The division among economists underlines the political divide in Washington over tax policy.
Obama and other Democrats are arguing from the Keynesian perspective that the woes in the economy are due to a lack of demand that can be alleviated by putting more money in the pockets of consumers.
Some Keynsians say the payroll tax cut works well because the extra money arrives steadily in a bi-weekly paycheck. Extra money in the paycheck is more likely to be spent because many earners spend everything that comes into their checking accounts, they argue.
“That is how I manage my checking account,” Zandi said.
Conservative economists are much more skeptical of stimulus and argue the right way to increase growth is to lower income taxes on high earners. They argue that cutting taxes stimulates investment.
Will McBride of The Tax Foundation argues that when the disruptive costs to human resource companies and payroll processors is taken into account, a payroll tax holiday does little to stimulate the economy in the short run and actually harms it in the long run.
McBride said Organization for Economic Cooperation and Development data suggests that in the long-term stimulus that encourages consumption over savings and investment harms growth. The right policy is to flatten the tax code, he said.
Among supporters of the payroll tax cut, there is some division over how harmful it would be if Congress waits and implements the tax cut and jobless benefits retroactively.
Zandi said there would be little effect if Congress retroactively implements the policies.
A family making $50,000 would lose close to $40 from each paycheck, according to White House figures. So delaying the extension until mid-January would have a fraction of the effect of not extending the policy at all.
“A couple of weeks is not a significant event,” Alec Phillips of Goldman Sachs said. “If the policies are extended in the middle of the month, this something that doesn’t have long-term effect.”
Joel Prakken of Macroeconomic Advisers said consumer expectations matter more and argued a lapse in the tax cut could quickly make people gun-shy about spending money.
“If there is ironclad certainty that the holiday will be extended later on and retroactively, then the delay has very little effect,” he said. “However, the delay causes uncertainty over the final outcome, and that uncertainty reduces spending by reducing the expectation of future income.”
Professor Mark Thoma of the University of Oregon said predicting exactly how earners would react is still the subject of academic debate, but now is not the time to test out the theories of economists.
“It is the wrong time to do anything that would potentially disrupt the recovery,” Thoma said. “Letting both of those things expire could send the recovery in the wrong direction.”

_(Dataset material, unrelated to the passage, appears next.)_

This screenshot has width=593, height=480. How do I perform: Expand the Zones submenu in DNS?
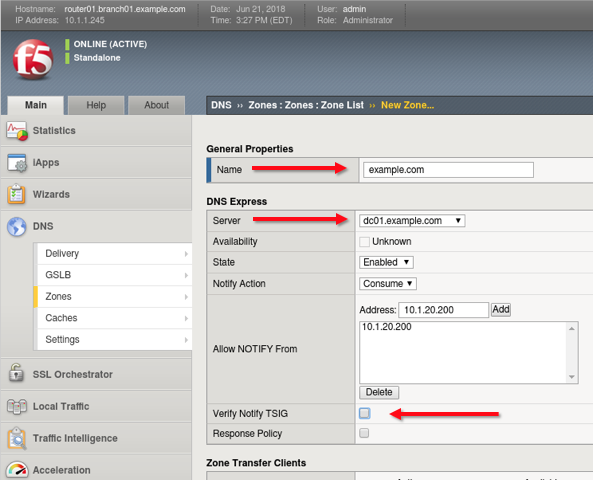[x=113, y=297]
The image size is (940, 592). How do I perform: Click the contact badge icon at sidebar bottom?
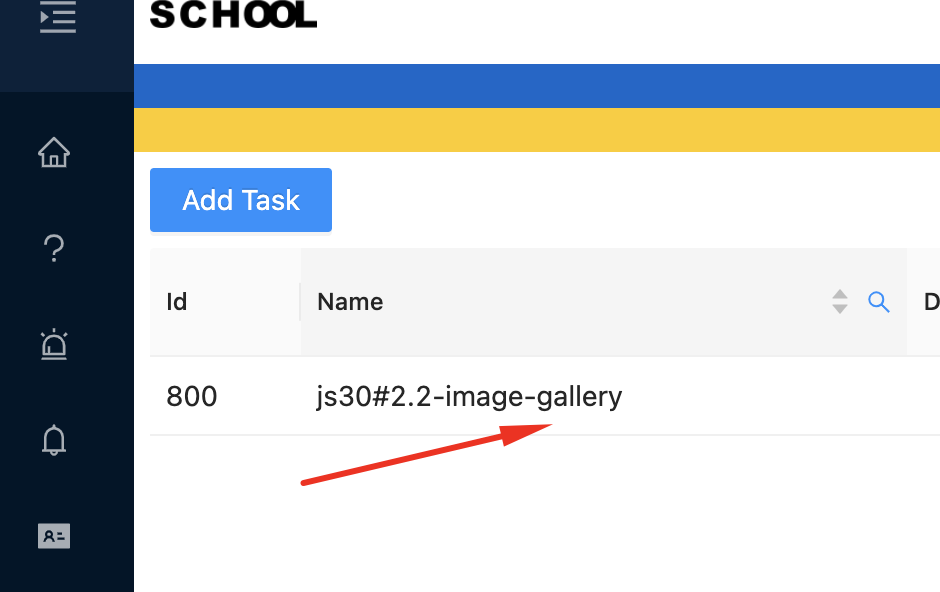point(53,536)
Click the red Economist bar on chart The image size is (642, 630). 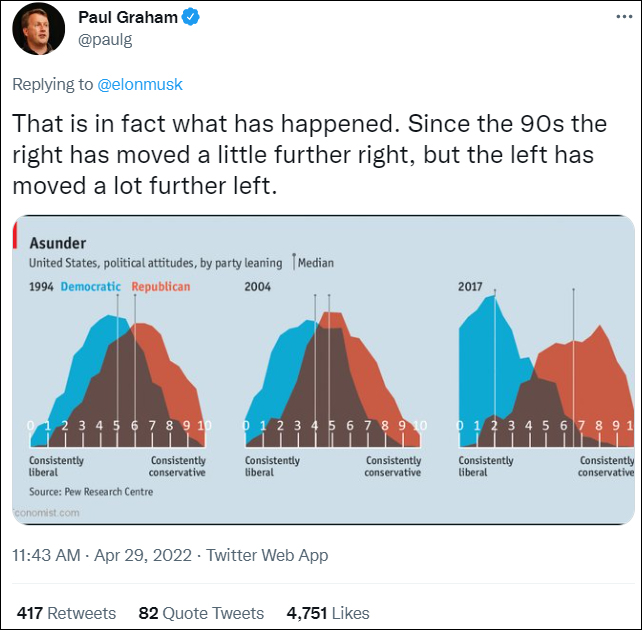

One opponent of the payroll tax holiday agreed that it will be disruptive but said 2012 is the time to take the medicine.

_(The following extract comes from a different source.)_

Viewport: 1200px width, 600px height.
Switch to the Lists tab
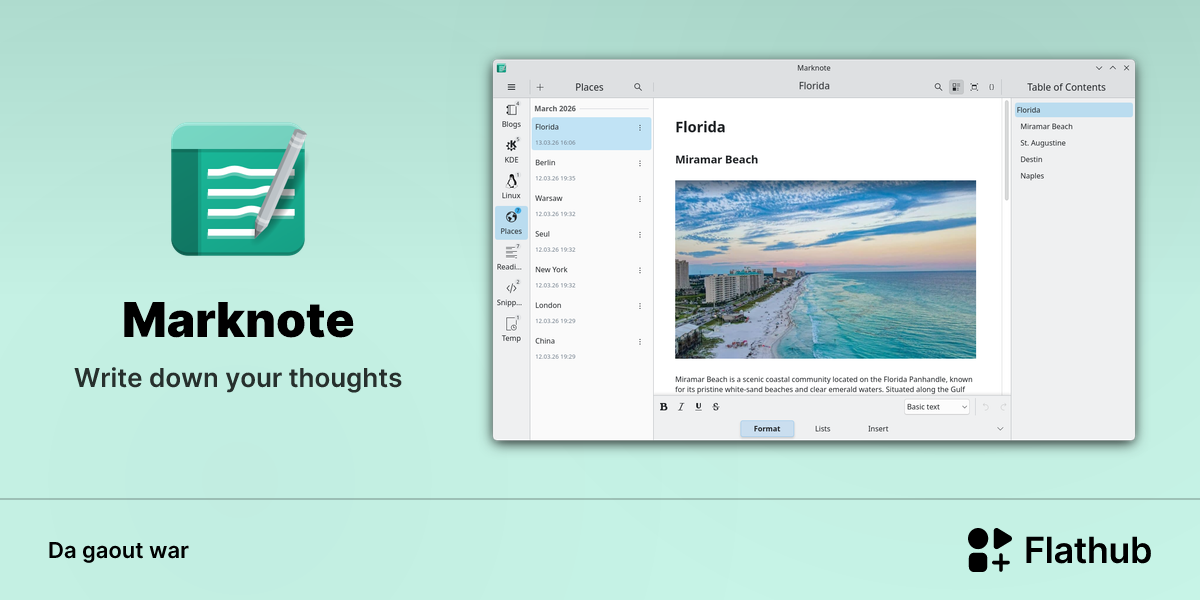click(x=822, y=429)
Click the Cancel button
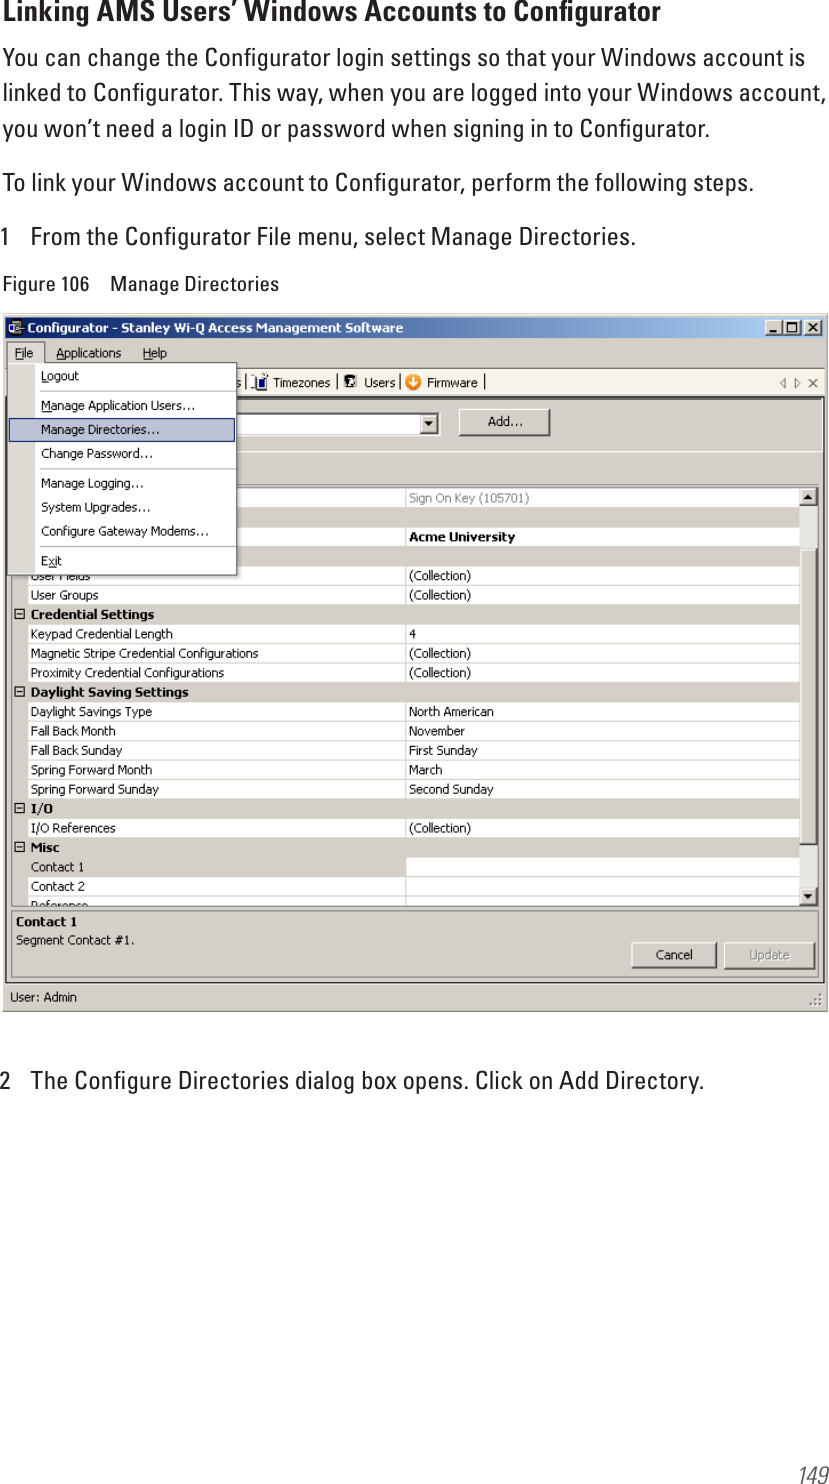The height and width of the screenshot is (1484, 829). (x=672, y=954)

Jason Fichtner at George Mason University said the payroll tax cut should be allowed to expire because it reduces the flow of money to the Social Security trust fund, making the program more dependent on the general treasury, which is propped up by deficit spending. At some point, he said, the economy needs to be weaned from the tax holiday, and 2012 is as good a time as any.

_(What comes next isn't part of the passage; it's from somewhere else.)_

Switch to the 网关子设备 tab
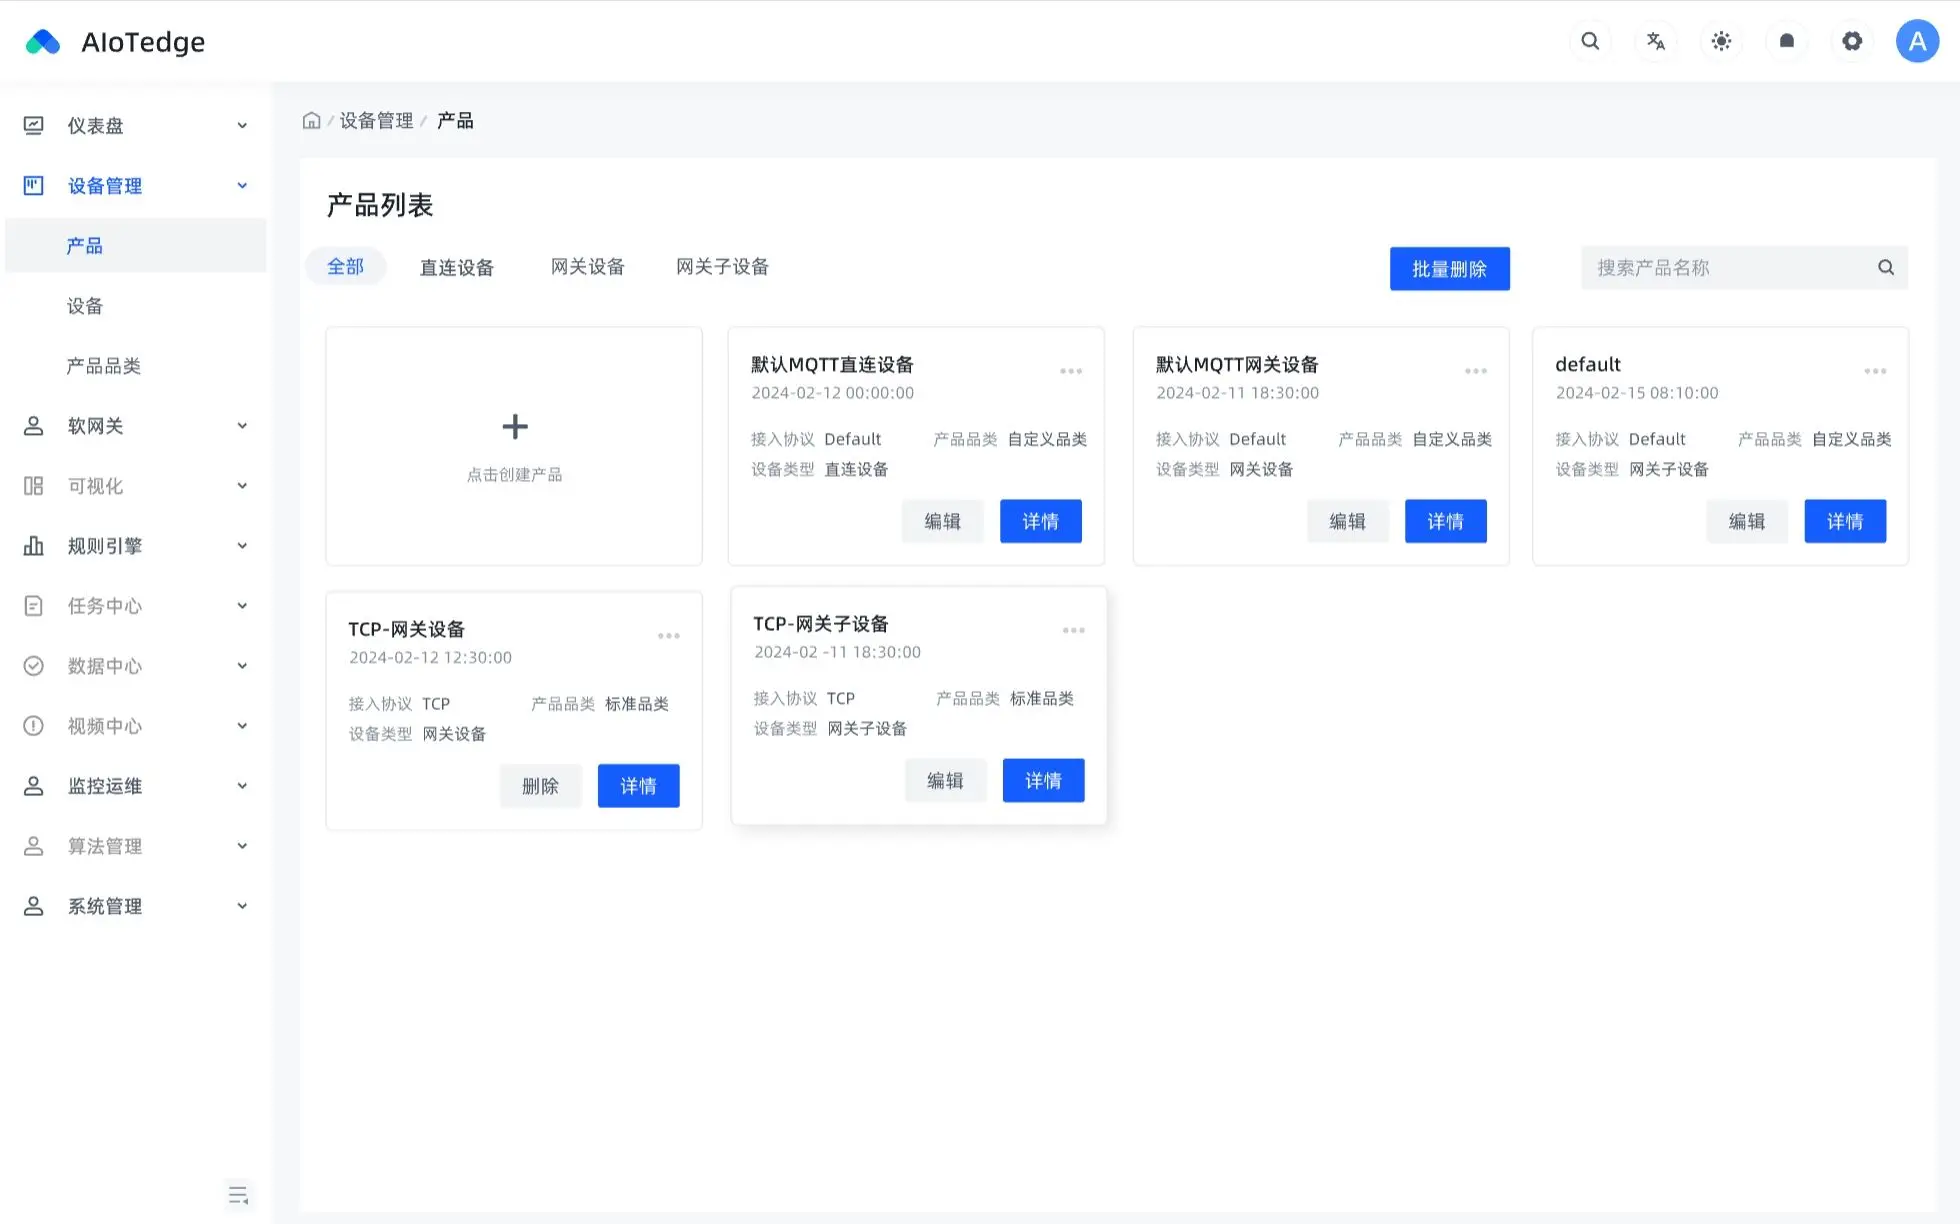Screen dimensions: 1960x1224 (x=722, y=267)
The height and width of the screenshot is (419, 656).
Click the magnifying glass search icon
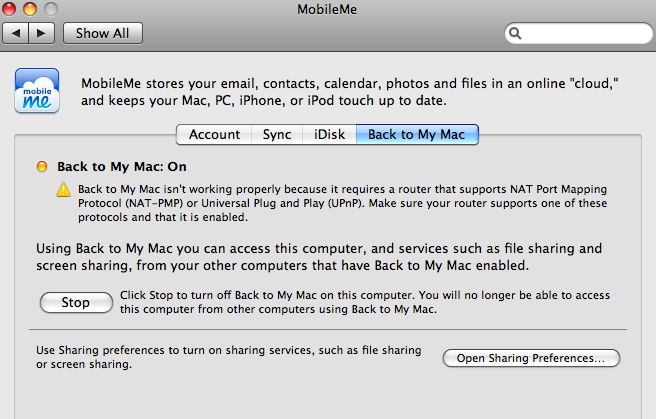coord(517,33)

Analysts are generally in agreement that shoppers are not paying enough attention to the tax issue to dial back their Christmas shopping, which is up this year over 2010. They also do not expect much impact on the stock market.
Brain Gardner of Keefe, Bruyette & Woods said that Wall Street did not go into a tailspin after the August debt downgrade and had likely “already priced in” low expectations that Congress can do anything for the economy.
“If there was some sort of pristine view of Congress, then this might shatter that,” Brill said. “My view at the moment is that there are pretty low expectations of Congress.”